But we don't live in a world where everyone is asexual, mixed race, agnostic, or multi-ethnic. This is a bit of a cop-out. It is still requiring a homogeneity in which everyone meets a certain fixed "default" and has no cultural, religious, sexual orientation, or any other defining feature of their humanity unless their is a "need" for it. And this also doesn't help, because as our society has been trained to read everything as white, all of your "mixed race" characters will be read as white by the reader. Because we have culturally conditioned people to read that way.


----------



## LeeBee (Feb 19, 2014)

Bards and Sages (Julie) said:


> But we don't live in a world where everyone is asexual, mixed race, agnostic, or multi-ethnic. This is a bit of a cop-out. It is still requiring a homogeneity in which everyone meets a certain fixed "default" and has no cultural, religious, sexual orientation, or any other defining feature of their humanity unless their is a "need" for it. And this also doesn't help, because as our society has been trained to read everything as white, all of your "mixed race" characters will be read as white by the reader. Because we have culturally conditioned people to read that way.


All of which doesn't even touch on the point that you can't create characters people care about if you create them without putting in any of the stuff that makes them seem like real human beings. Forget social messaging or any of that other crap - if you see your characters as essentially mannequins until such time as you deign to give thought to who they actually are, your writing will not be worth reading.


----------



## Daniel Dennis (Mar 3, 2014)

# What is asked
1. Return everything in the forum thread from "All of which" down to "(Mar 3, 2014)".
2. Does the forum thread agree with each statement below? Answer yes or no for each, quoting the deciding words. (a) LeeBee's post is dated Feb 19, 2014. (b) The quoted post says readers will take "mixed race" characters to be Black. (c) LeeBee says writing will not be worth reading if the characters are seen as mannequins until the writer gives thought to who they are.
Rely on nothing but the forum thread.

# Entries provided
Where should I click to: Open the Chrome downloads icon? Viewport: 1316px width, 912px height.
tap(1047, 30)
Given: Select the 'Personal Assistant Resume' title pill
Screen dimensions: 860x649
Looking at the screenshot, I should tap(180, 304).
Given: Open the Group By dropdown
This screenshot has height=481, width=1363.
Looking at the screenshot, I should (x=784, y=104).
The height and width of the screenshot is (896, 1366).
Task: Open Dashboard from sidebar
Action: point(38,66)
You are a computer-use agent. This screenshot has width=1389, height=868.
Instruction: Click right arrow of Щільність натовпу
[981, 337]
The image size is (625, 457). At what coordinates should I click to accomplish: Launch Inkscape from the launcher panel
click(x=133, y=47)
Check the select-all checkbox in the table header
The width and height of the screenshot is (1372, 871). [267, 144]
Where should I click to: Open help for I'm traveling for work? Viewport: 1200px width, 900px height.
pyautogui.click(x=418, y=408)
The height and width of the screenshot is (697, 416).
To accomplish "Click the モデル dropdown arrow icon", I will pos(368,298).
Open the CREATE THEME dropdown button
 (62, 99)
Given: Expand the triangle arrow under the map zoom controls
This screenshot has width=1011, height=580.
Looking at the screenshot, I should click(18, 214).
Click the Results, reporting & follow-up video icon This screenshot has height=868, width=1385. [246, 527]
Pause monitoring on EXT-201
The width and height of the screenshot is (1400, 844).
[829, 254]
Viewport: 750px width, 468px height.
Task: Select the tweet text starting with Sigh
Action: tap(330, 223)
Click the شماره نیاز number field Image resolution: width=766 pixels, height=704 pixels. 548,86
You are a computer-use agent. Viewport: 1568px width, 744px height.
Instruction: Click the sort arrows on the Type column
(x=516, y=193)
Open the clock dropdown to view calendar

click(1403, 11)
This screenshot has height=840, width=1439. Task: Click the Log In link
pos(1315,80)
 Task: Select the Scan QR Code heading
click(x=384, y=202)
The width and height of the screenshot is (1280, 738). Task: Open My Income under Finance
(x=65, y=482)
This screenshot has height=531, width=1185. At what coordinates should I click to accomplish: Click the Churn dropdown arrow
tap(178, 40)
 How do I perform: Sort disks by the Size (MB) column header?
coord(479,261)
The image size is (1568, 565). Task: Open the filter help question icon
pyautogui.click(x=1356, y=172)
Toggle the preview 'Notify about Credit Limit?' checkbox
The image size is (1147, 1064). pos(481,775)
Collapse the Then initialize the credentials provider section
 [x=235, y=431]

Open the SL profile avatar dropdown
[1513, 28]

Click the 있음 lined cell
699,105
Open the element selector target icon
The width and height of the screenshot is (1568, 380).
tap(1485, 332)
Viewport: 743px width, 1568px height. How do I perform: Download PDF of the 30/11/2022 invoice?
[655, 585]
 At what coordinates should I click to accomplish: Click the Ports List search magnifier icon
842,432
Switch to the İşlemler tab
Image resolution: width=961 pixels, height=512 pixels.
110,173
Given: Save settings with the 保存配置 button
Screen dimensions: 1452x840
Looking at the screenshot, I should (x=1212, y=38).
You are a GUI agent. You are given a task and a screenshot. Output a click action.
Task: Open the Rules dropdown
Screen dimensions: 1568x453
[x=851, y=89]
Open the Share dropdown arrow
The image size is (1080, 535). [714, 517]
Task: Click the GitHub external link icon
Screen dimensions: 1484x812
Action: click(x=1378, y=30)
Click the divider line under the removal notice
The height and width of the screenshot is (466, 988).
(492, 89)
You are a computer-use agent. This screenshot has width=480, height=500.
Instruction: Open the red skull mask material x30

# Full answers
1.
All of which doesn't even touch on the point that you can't create characters people care about if you create them without putting in any of the stuff that makes them seem like real human beings. Forget social messaging or any of that other crap - if you see your characters as essentially mannequins until such time as you deign to give thought to who they actually are, your writing will not be worth reading.


----------



## Daniel Dennis (Mar 3, 2014)

2.
(a) Yes: "LeeBee (Feb 19, 2014)"
(b) No: "all of your "mixed race" characters will be read as white by the reader"
(c) Yes: "if you see your characters as essentially mannequins until such time as you deign to give thought to who they actually are, your writing will not be worth reading"